His recurring subject was the danger inherent in the British stiff upper lip, that a cultural refusal or inability to show emotion leaves the English ill equipped to cope with real emotion when it hits them.
The Deep Blue Sea starts with a soap opera premise. An upper class woman has left her husband for a younger and more common man, and fear of losing him has driven her to an attempted suicide.
But neither the situation nor the characters remain cliches for long. The woman is neither tragic nor ridiculous, but someone experiencing a passion she understands she cannot control and attempting to cope with it as best she can.
Her lover is no cad, but an amiable and even honourable guy whose only sin is that, while he does love her in his fashion, he is simply not capable of the depth of feeling and commitment to match hers.
And even the cuckolded husband is neither comic nor vengeful, but sincerely concerned for his wife and trying to make the best of things until his own limits are reached.
Carrie Cracknell's production finds all the play's insights and nuances while never violating its quiet tone, even at the risk of underplaying what might in other hands be more flashily dramatic moments.
The play is often staged as a star vehicle, but it is no reflection on Helen McCrory's performance in the central role to say that here you will be as aware of (and sympathetic with) the emotional journeys of the two men.

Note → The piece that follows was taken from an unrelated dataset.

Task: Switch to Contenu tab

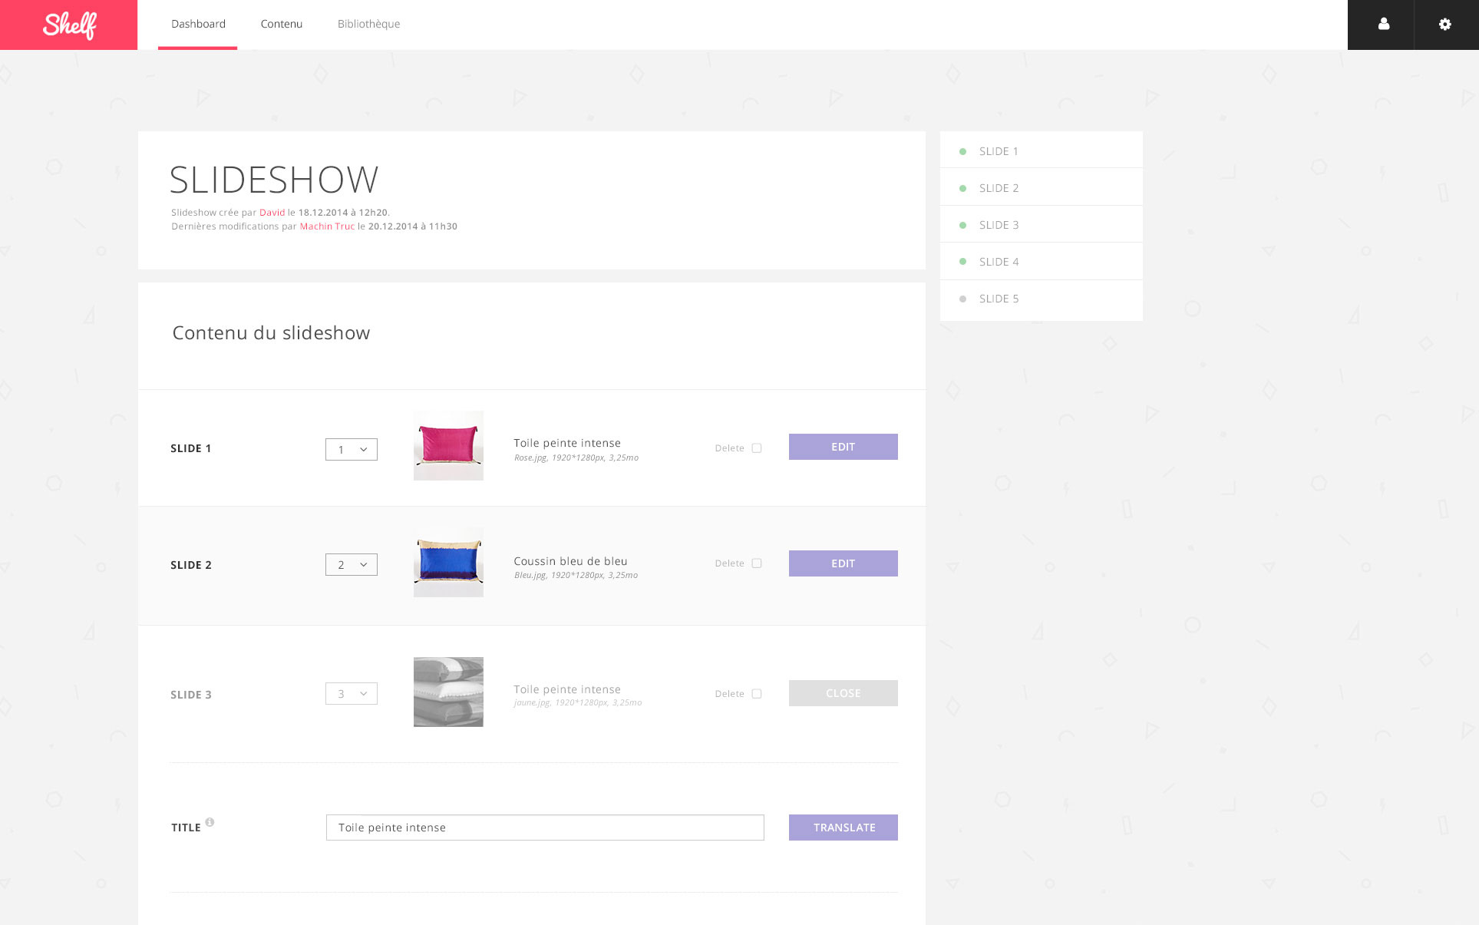Action: [282, 24]
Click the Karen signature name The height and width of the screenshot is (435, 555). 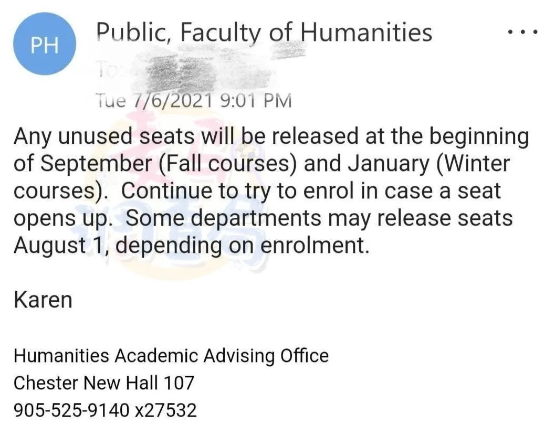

Tom Burke 's portayal of the lover is so rounded and charitable that he threatens at moments to steal the play's centre. He's a genuinely nice guy who has found himself in a situation way out of his depth.
He has the intelligence to see that there is no painless way out and the courage and honour to choose from bad options the one that seems least bad.
And Peter Sullivan as the husband shows us a man who is not only trying to do the proper thing, but who is culturally conditioned to be unable to think and feel beyond what is proper.
With all the good will in the world, he simply cannot conceive of the depth of emotion that has overwhelmed his wife, and Sullivan lets us see the man catching, and being frightened by, just a glimpse of his own inadequacy.
At the centre, Helen McCrory seems as an actress to resemble some of the Rattigan characters, in that she is more comfortable in the scenes in which her character suppresses her emotions with shallow and polite conversations than in the moments when she must show those emotions escaping the woman's control.
I've seen more powerfully moving productions of this play, but none that were so evenly balanced.